_Task description:_
Return the part of the data below that opens with the line containing "This screenshot has" and closes with the line containing "at that location.", both of those lines included, keeping the lines the same. Leave the pictures out of your answer.

Lines of data
····················

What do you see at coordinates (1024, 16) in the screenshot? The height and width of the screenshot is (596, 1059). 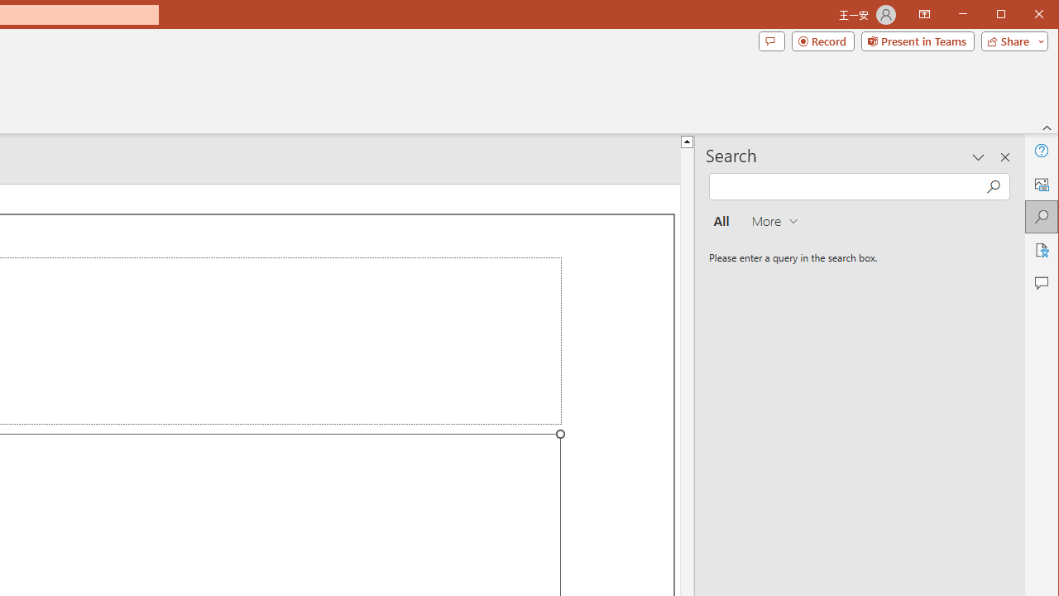 I see `'Maximize'` at bounding box center [1024, 16].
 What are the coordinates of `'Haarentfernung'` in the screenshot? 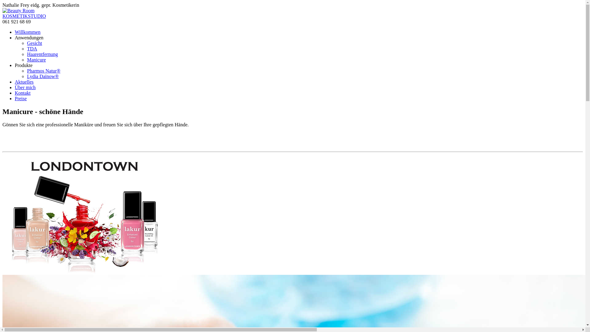 It's located at (26, 54).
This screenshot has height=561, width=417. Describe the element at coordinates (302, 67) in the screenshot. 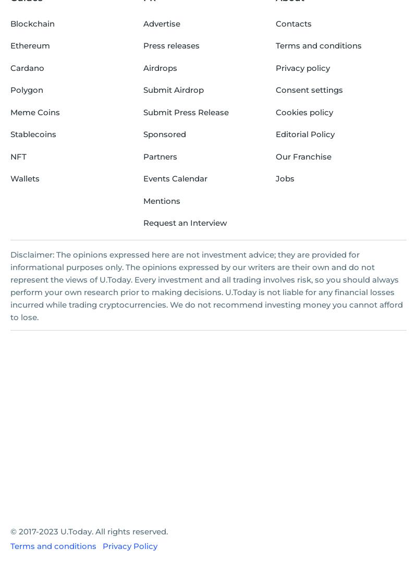

I see `'Privacy policy'` at that location.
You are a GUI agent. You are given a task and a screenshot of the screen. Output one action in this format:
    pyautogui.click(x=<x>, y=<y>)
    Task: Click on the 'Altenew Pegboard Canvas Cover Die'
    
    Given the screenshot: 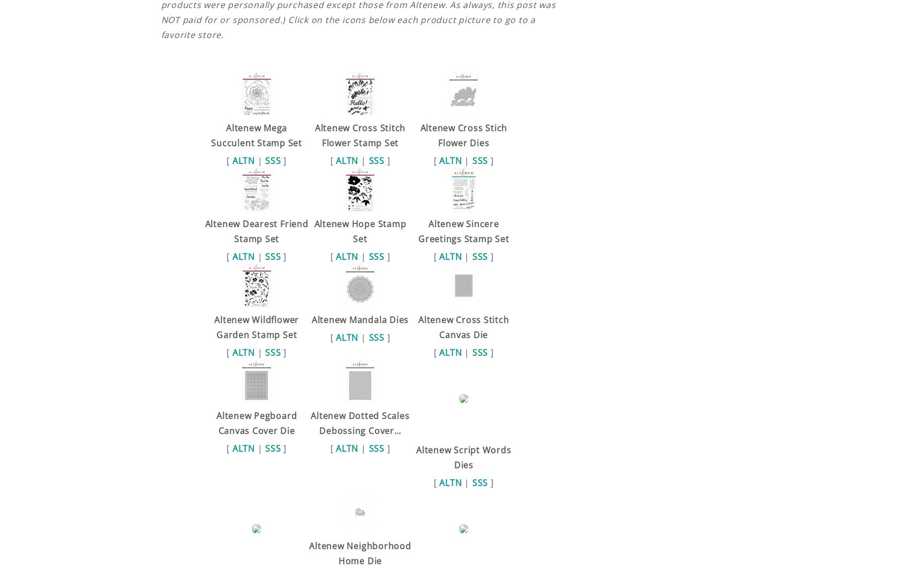 What is the action you would take?
    pyautogui.click(x=256, y=421)
    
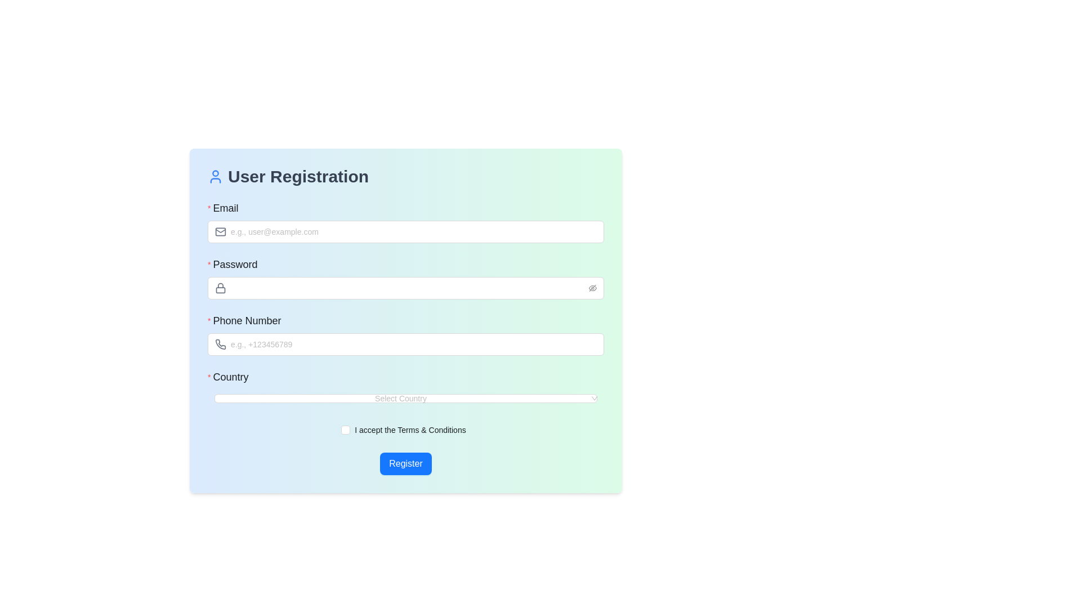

····················

_Finished answer:_
This screenshot has height=561, width=417. Describe the element at coordinates (302, 67) in the screenshot. 

I see `'Privacy policy'` at that location.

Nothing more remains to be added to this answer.